**** AVAILABLE DATA ****

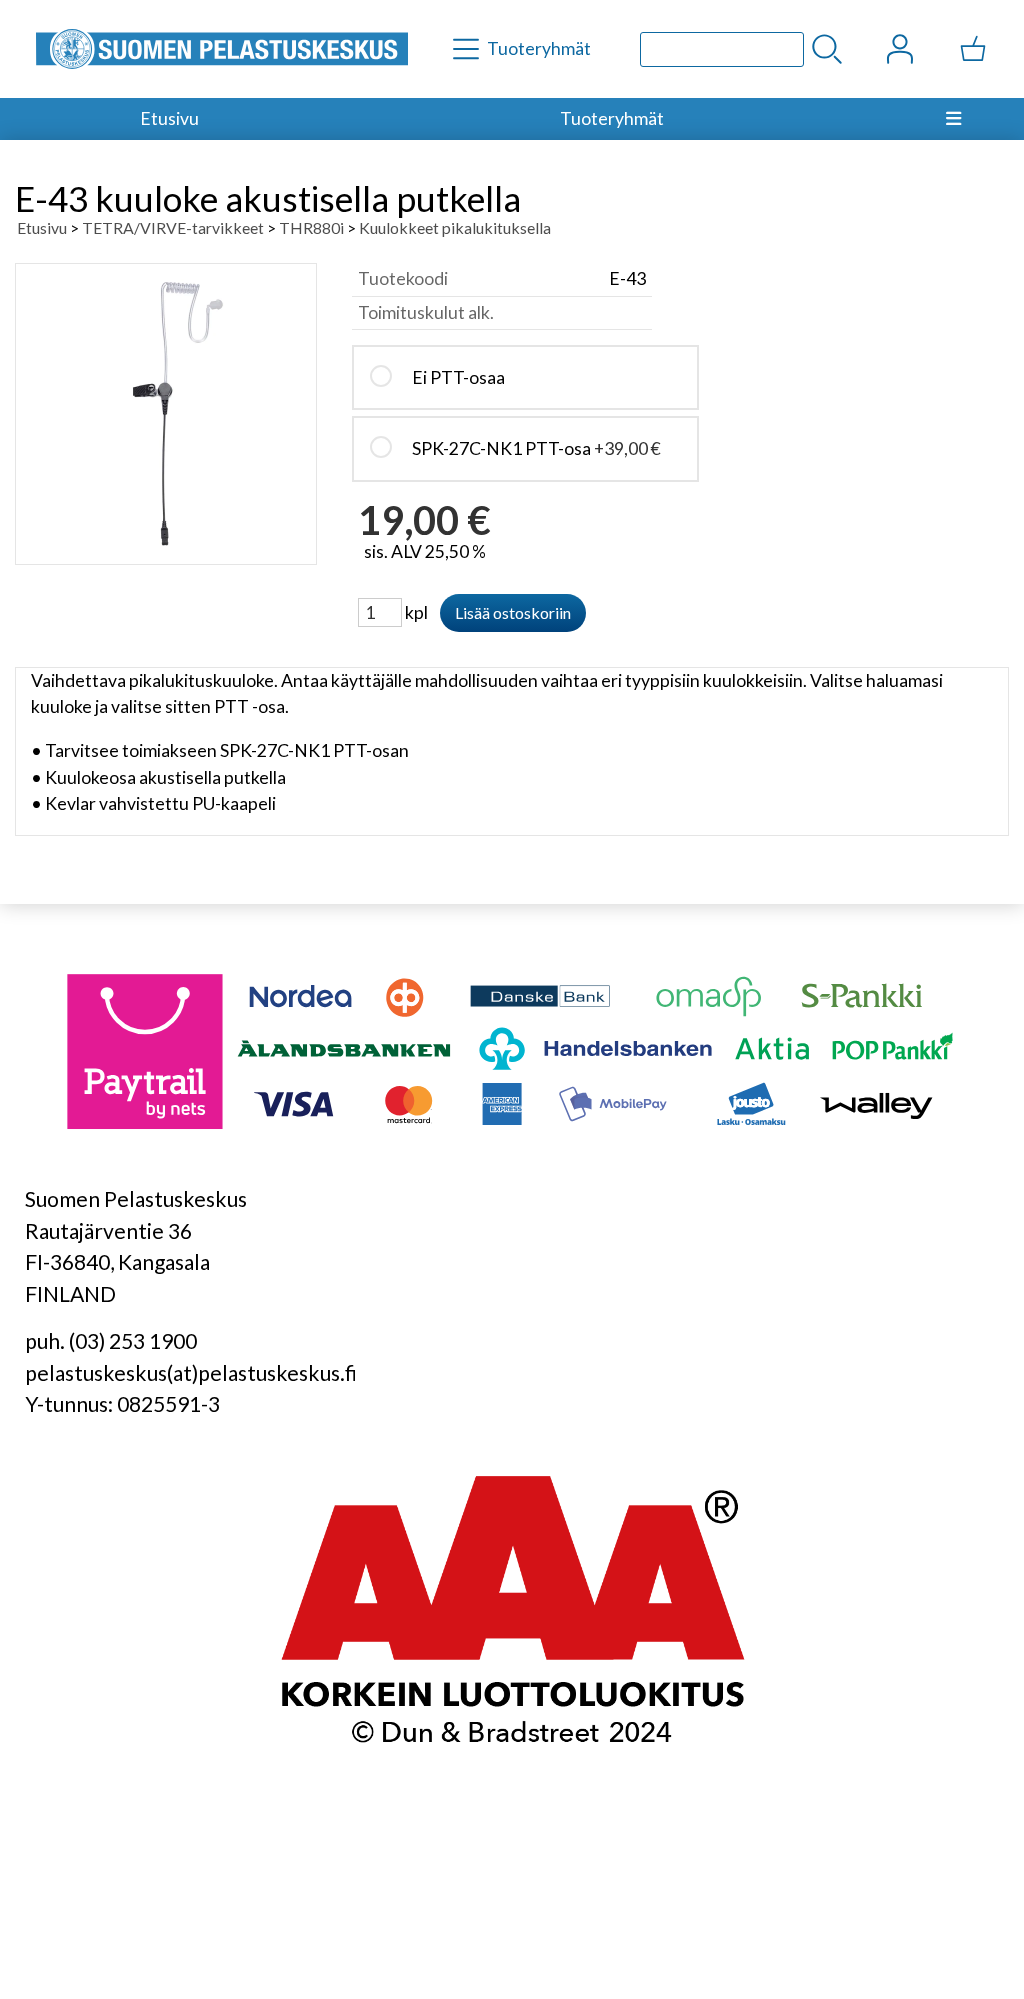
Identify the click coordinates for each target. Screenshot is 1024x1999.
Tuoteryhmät (612, 118)
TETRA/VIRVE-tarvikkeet (173, 227)
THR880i (311, 227)
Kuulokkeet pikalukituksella (455, 227)
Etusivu (169, 118)
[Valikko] (954, 119)
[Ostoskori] (973, 49)
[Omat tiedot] (900, 49)
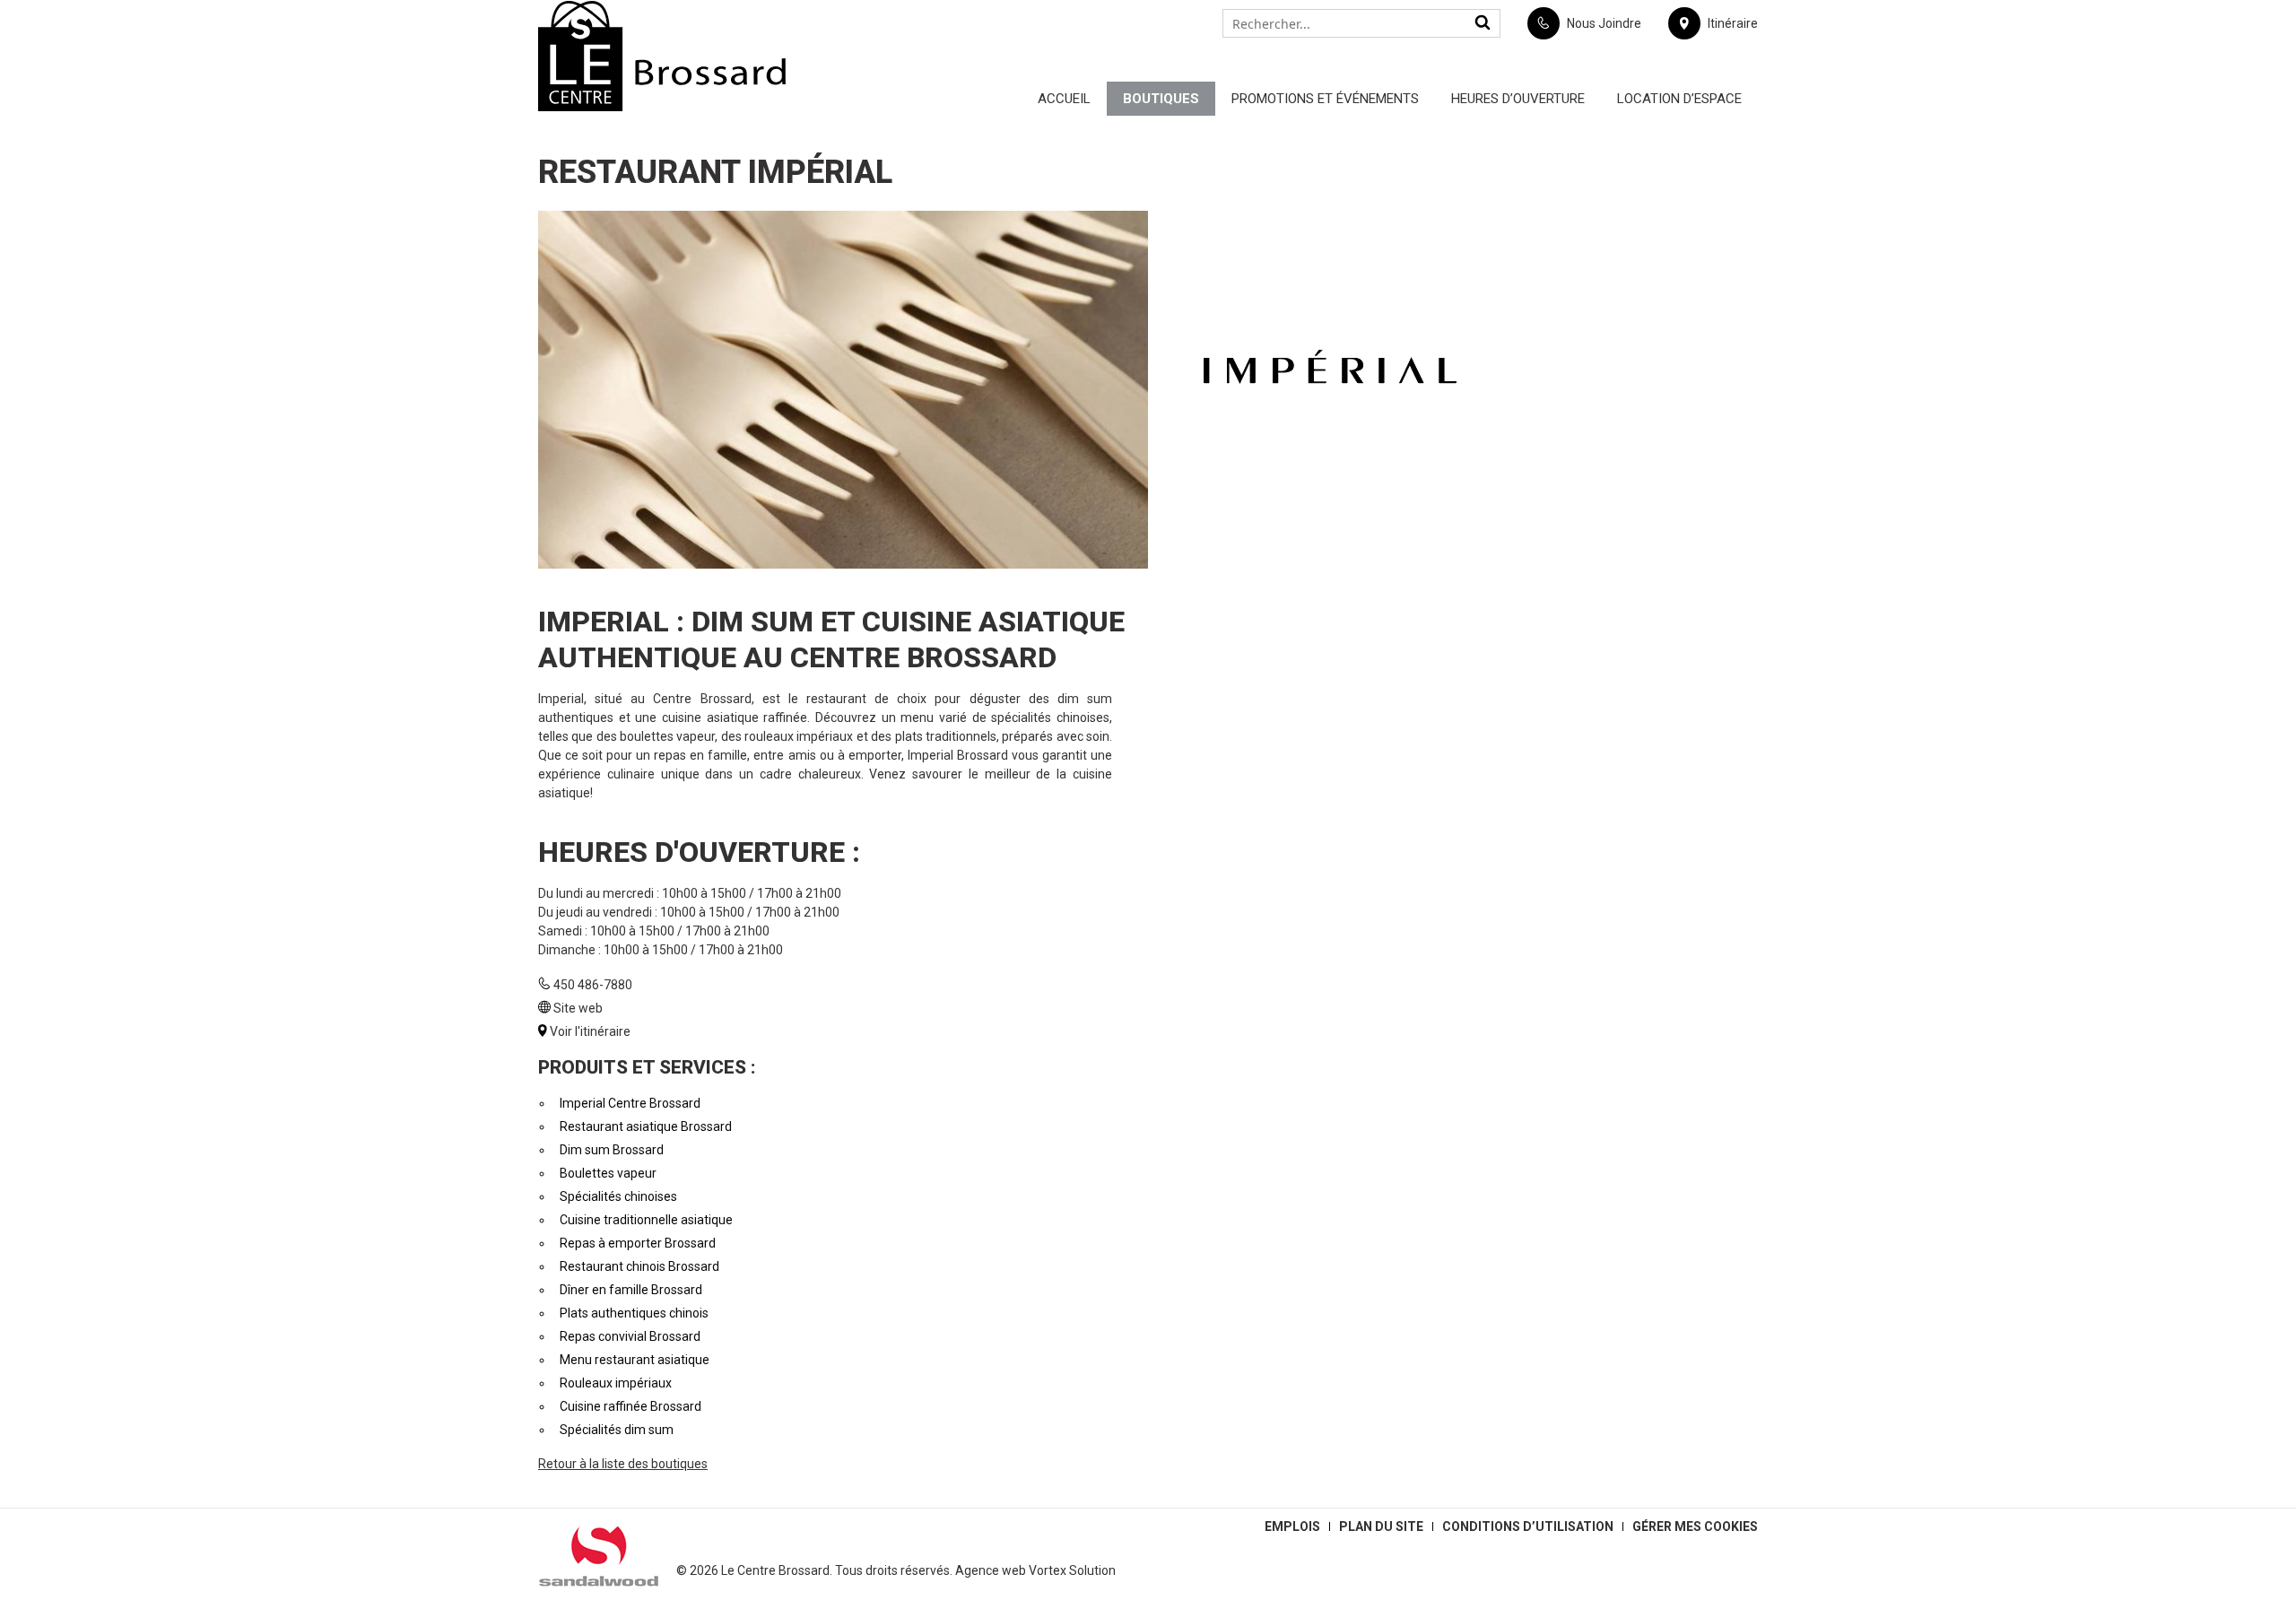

****

BRIEF = Each line of the data above must be repeated exactly, images excluded.

RESPONSE AREA =
Identify the click coordinates for each target. Screenshot is 1024x1999.
Tuoteryhmät (612, 118)
TETRA/VIRVE-tarvikkeet (173, 227)
THR880i (311, 227)
Kuulokkeet pikalukituksella (455, 227)
Etusivu (169, 118)
[Valikko] (954, 119)
[Ostoskori] (973, 49)
[Omat tiedot] (900, 49)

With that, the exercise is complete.